In 2014, my daughter Sofie was 4 years old and I had been working at her pre-school’s kitchen in charge of the baked goods/snacks for about 6 months. It was a Kosher kitchen so all the muffins, snacks, desserts, birthday cakes etc needed to be Parve, meaning be created in a way it could be served on meat and dairy days. I had already changed my diet then so everything I made was vegan and gluten free.
The staff took notice of the new menu being served and soon the parents found out that their kids with dairy, egg and gluten food allergies, or these dietary choices were able to now participate in those special times of birthday celebrations or a snack meal with the classroom. As a mother, I understand how important those times shared as a school community are for the kids and it was incredible to be able to provide that to them.
Through the parents I also learned that a dairy, egg and gluten free diet truly helped children in the autism spectrum in their quality of life – therefore the family as well.
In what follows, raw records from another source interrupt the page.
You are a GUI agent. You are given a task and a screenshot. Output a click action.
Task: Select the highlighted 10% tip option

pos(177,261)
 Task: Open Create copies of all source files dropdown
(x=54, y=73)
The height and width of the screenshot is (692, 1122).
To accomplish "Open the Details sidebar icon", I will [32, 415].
We know how food choices make us feel, for these families, it meant a much calmer and happier home.
I am so thankful to those kids and parents – Julia’s Oven came to life because of them. I had THE toughest crowd to please, so if any child enjoyed my products, I knew they were successful. By the way, I use the same age group to test new products to this day. My daughter at 6 years old once told me of a new bread roll I was creating: “Mommy, this is the ugliest bread I’ve ever seen, but it is delicious.” Don’t you love their honesty?
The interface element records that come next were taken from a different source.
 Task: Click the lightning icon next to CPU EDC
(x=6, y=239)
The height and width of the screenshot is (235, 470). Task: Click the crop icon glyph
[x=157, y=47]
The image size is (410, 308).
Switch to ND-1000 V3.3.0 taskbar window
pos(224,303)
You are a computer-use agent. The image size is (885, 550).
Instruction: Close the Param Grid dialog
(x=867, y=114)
I started baking from my own kitchen to cater to those very friends. Soon the space became too small so I moved to a small commercial space that I shared with a dear friend and amazing Chocolatier Melissa Coppel. In just over a year Julia’s Oven had to look for its own space to accommodate our growing production and today we cater to most of the Hotel and Casino Properties in Las Vegas. So, if you were ever in a convention or larger gathering in one of the properties on the Strip, and tried a vegan and gluten free dessert or pastry, chances are they were ours.
I am originally from São Paulo, Brazil and grew up with my brother and sister in the outskirts of the city. My dad has been in the food business since high school, so I was the happiest kid on the planet, getting to taste all kinds of goodies – chocolate, hard candy, ice cream, you name it. Those huge machines and production lines were fascinating to me.
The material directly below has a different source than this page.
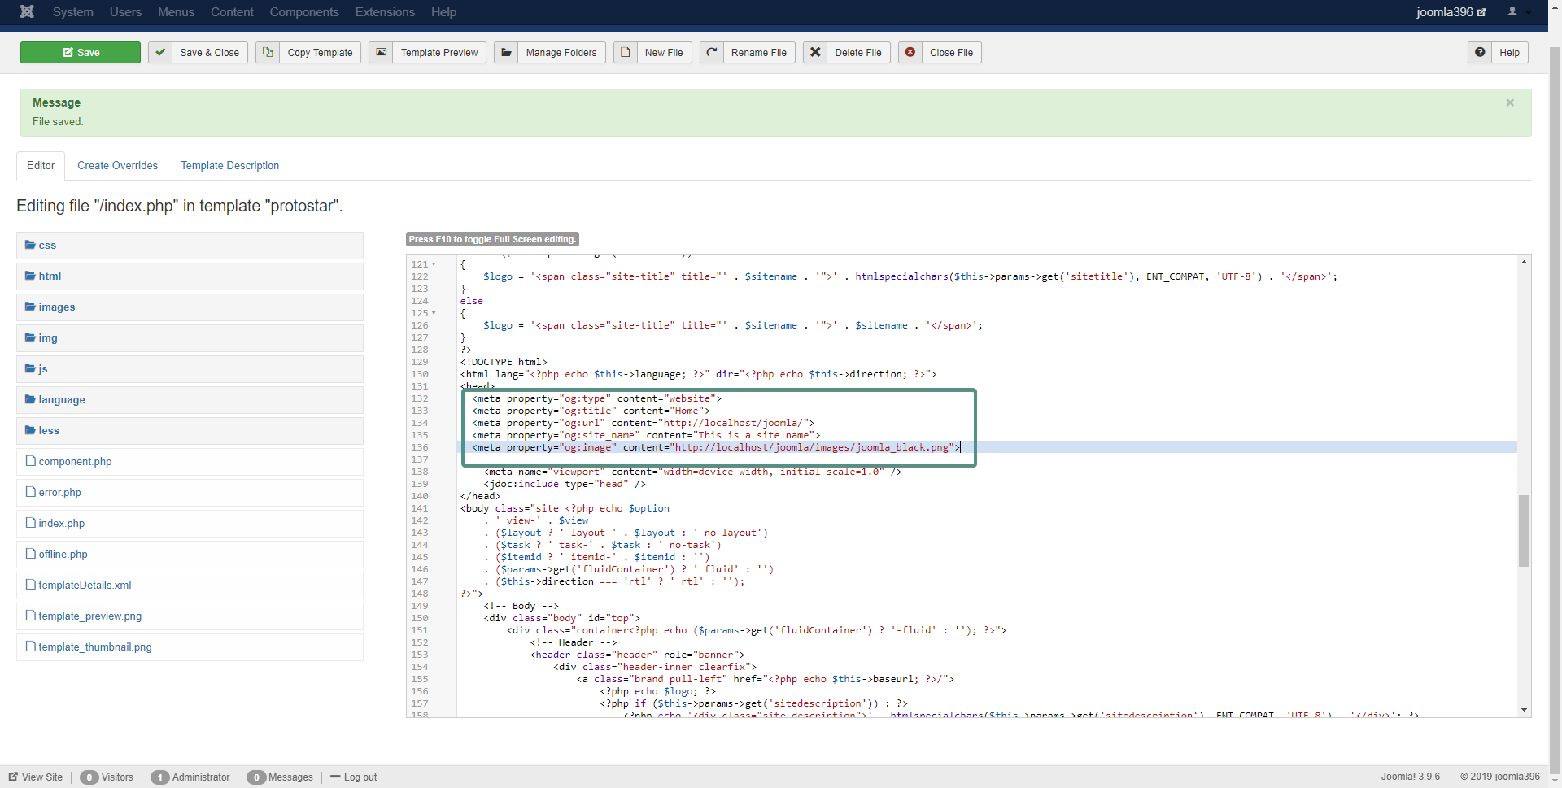Dismiss the File saved message
This screenshot has height=788, width=1562.
point(1510,102)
I was an athlete and that’s how I ended up in Las Vegas on a full ride volleyball scholarship at UNLV in 1999. I’ve been in Las Vegas ever since (shock), with the exception of a couple of years in Brazil and Chile for work.
I am a mother and a wife too – likely the hardest but most gratifying job I have. I am also a Pastry Chef and Julia’s Oven is the fruit of my own quest for health and balance.